David Finlay Breashears (December 20, 1955 – March 14, 2024)

We were terribly saddened to hear of the passing of the renowned climber, mountaineer and filmmaker, David Breashears.

As director and expedition leader high on the mountain, David played a crucial role in the success of the 1996 production of the record-breaking IMAX film, Everest.  His determination, courage, intelligence, experience, and sheer talent helped lead the expedition through the tragic events on the mountain that year, when a major storm that slammed into the mountain cost eight climbers their lives. Despite this tragedy, the first-ever IMAX images David brought back from Everest’s summit mesmerized the world, by revealing the epic scale of the mountain the climbers braved.

For Greg MacGillivray, producing Everest was a watershed event: “It was a huge financial gamble for our company. We were basically ‘betting the farm.’ But I had complete confidence in David and trusted him to pull off this incredibly difficult task.”  Of course, this turned out to be a very good hunch. Everything David brought with him – his previous Everest experience, his respect for the mountain, his filmmaking skill and artistry, his courage and good judgement – all came together to make a nearly impossible task possible.

To lead an expedition up Mount Everest, you need tons of self-confidence, and David had that. But he also had the common sense to know what he didn’t know. In a preliminary shoot to beta-test the revolutionary sub-zero Imax camera (developed for this movie) David found that most of what he did for television documentaries simply did not work for the giant screen. He sat with Greg for hours analyzing dailies, shot by shot. Then, in the spring of 1996, David went to Nepal with a small team to help him. Brad Ohlund was along to teach him the ropes on IMAX cinematography, and Steve Judson was there to mentor David on the odd nuances of directing giant screen films. What seems at first blush like a snap is anything but, and David got that. He threw himself into the challenge of soaking up all he could. By the time our team reached Base Camp, there was no doubt – David had truly mastered the IMAX format in record time and was ready for the monumental challenge ahead.
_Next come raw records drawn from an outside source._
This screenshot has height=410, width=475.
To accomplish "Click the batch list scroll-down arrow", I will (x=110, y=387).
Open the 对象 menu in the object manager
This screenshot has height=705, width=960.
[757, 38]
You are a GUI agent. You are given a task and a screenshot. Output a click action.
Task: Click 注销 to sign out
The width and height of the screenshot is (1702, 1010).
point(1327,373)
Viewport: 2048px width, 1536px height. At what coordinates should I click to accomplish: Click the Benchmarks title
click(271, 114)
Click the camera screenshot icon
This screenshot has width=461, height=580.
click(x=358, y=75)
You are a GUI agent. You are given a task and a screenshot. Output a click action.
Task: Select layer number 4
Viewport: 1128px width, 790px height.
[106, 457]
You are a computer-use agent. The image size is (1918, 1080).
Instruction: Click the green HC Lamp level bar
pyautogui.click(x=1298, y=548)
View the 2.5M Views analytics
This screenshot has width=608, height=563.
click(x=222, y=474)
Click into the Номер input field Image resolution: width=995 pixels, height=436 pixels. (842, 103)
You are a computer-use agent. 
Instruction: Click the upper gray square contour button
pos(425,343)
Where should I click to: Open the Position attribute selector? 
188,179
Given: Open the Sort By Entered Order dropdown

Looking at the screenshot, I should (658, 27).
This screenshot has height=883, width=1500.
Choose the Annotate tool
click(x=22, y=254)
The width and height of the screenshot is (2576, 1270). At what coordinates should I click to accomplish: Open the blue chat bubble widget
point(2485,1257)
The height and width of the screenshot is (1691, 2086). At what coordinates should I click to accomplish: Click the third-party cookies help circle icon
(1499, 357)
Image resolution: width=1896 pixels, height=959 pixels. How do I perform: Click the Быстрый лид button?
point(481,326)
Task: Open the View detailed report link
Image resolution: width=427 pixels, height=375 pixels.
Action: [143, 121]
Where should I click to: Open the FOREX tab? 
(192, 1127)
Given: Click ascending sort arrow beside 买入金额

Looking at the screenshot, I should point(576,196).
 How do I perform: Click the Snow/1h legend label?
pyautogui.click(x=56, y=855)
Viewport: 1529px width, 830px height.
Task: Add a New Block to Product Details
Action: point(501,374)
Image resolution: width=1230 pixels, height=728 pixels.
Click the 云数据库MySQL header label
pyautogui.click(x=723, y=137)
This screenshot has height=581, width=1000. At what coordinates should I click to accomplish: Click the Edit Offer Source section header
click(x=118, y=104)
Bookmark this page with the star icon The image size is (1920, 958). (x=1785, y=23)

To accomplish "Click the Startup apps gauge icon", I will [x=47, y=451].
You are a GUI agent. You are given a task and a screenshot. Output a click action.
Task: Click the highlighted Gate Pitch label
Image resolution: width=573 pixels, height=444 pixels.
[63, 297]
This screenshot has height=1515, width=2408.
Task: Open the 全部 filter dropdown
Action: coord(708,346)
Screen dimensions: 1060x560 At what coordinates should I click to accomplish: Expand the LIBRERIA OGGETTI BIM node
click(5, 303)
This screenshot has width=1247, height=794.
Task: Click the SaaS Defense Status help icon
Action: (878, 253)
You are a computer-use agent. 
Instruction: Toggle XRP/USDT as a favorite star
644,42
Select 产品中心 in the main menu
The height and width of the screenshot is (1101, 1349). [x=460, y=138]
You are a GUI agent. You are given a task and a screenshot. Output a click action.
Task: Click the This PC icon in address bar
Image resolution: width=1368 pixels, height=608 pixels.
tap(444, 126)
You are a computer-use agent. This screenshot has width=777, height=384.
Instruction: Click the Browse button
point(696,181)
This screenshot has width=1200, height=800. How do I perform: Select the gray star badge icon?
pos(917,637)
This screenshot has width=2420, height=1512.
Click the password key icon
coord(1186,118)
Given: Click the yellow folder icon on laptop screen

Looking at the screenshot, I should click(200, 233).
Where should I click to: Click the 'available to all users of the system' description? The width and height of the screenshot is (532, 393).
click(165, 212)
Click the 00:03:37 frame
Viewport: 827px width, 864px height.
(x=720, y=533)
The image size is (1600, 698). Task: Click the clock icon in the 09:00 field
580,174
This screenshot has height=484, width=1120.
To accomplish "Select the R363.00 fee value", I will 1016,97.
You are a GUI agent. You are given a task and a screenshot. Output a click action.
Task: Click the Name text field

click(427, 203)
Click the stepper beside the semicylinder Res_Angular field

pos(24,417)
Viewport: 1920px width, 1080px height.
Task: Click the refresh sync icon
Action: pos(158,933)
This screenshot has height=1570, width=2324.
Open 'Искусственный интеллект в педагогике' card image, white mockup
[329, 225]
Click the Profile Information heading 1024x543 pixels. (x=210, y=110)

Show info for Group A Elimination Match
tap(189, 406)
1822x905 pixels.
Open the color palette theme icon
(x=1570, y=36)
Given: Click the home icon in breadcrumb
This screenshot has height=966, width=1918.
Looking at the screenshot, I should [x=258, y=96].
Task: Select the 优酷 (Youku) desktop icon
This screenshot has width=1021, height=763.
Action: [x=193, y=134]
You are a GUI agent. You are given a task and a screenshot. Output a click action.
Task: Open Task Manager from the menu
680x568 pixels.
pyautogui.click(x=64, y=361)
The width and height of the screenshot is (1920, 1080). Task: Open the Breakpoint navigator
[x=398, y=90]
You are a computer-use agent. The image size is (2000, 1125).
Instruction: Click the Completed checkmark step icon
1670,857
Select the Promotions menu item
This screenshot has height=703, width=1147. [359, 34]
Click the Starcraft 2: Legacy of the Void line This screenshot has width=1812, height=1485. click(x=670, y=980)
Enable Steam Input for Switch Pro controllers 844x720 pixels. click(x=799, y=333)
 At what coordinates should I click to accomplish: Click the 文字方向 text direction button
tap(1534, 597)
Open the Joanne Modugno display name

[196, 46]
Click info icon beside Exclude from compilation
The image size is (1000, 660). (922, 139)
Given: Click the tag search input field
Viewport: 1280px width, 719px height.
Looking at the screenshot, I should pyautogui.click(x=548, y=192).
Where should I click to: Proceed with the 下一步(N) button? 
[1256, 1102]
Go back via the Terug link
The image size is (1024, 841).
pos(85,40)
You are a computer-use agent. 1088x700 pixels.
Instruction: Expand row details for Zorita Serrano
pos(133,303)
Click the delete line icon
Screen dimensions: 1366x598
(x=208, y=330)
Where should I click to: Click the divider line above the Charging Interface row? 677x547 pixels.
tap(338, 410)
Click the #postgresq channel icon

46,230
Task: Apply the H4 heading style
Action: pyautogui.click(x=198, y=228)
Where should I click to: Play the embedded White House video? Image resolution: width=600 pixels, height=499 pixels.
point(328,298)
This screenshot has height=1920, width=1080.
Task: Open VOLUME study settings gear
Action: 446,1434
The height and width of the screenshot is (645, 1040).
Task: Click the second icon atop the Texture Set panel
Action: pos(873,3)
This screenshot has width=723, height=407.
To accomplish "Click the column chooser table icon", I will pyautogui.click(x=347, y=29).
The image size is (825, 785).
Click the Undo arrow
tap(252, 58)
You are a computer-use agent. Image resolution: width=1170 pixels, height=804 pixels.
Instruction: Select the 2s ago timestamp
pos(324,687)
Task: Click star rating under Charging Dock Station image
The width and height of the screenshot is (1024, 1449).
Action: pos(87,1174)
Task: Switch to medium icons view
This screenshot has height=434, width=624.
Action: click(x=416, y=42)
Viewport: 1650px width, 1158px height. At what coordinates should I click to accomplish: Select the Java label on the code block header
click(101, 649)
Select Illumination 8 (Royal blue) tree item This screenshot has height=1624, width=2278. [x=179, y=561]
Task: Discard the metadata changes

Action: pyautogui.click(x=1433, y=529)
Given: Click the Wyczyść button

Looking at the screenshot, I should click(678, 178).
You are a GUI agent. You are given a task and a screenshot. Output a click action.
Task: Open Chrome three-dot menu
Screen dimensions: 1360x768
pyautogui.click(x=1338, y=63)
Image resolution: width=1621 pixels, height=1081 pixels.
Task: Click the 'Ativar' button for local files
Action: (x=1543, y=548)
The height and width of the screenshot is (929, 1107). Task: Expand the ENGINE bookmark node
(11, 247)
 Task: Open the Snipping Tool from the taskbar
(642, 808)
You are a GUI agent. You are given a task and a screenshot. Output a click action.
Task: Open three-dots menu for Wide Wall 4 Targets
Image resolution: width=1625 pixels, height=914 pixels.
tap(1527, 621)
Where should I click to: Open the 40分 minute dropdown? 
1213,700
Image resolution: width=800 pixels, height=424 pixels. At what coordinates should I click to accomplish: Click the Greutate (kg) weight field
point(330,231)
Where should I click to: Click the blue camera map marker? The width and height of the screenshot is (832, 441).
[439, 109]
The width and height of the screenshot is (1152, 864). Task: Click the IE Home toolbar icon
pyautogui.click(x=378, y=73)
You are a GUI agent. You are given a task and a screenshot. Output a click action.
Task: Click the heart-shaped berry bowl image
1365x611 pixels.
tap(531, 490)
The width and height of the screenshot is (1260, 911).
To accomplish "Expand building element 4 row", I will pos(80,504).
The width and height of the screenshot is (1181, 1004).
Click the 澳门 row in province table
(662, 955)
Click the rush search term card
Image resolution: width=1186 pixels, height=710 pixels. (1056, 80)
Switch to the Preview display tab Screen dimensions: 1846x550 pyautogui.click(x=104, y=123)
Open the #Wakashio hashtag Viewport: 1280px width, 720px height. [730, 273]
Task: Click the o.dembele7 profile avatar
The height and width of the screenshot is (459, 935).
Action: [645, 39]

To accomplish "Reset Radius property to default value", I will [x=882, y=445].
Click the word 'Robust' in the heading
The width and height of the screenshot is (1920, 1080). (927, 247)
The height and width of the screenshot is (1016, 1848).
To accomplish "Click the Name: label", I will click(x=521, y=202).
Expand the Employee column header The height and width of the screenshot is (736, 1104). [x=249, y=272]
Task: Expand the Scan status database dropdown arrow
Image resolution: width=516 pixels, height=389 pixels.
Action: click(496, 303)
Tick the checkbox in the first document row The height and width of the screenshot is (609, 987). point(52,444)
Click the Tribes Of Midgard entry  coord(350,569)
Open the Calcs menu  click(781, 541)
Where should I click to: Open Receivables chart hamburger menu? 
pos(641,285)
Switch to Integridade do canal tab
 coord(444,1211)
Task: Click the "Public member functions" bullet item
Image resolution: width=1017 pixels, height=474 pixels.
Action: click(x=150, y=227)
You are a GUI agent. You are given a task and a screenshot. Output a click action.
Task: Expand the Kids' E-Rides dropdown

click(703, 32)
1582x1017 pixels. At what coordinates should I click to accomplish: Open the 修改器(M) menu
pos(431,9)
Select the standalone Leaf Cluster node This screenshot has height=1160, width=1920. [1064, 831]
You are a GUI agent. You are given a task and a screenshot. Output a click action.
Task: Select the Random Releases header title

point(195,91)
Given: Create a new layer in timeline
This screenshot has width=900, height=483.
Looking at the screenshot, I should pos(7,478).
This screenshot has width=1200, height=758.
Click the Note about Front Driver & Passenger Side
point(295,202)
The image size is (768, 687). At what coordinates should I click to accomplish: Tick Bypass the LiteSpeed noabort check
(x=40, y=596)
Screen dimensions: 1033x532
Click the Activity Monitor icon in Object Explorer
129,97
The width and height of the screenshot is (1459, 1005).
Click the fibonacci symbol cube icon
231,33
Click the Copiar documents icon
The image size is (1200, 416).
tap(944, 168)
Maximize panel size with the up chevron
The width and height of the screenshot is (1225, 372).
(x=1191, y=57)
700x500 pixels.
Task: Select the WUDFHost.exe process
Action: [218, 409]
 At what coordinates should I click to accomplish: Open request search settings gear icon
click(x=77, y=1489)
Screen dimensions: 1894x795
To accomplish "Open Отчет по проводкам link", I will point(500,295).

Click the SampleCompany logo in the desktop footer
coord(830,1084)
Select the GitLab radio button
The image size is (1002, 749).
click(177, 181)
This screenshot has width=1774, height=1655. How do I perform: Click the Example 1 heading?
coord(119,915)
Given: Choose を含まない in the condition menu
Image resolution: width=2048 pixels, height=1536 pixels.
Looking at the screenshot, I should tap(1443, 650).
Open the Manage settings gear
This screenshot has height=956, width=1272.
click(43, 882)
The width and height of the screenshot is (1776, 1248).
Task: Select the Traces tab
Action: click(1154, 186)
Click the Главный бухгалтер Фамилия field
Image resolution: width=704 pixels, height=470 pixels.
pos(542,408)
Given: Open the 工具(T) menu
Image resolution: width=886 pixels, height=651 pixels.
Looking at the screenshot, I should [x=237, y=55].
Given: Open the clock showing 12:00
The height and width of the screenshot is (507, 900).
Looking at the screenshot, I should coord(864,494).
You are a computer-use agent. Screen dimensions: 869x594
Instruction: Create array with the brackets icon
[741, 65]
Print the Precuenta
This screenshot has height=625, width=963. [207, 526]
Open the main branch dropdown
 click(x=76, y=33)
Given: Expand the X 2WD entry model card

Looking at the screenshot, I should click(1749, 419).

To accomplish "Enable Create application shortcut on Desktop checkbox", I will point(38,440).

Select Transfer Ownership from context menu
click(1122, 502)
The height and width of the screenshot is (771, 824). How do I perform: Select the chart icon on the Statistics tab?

David had filmed on Mount Everest before, and that experience was a great asset. In planning each part of the climb, he already knew exactly where he had to put the camera to get the most iconic shot. He also understood that Imax is not about getting lots of pretty good shots. It’s about getting a few great shots. He dedicated himself to that goal fiercely and succeeded mightily.

And when storm clouds began to form, while other teams raced for the summit, David and his fellow expedition leader, Ed Viesturs, waited patiently for a window of better weather. Their restraint and wisdom kept our expedition members safe, while others died. Then they risked their own lives to rescue other climbers. It’s especially sad to lose David, remembering his heroism in saving others.  The MacGillivray Freeman filmmaking family as well as the Giant Screen Film community will miss him.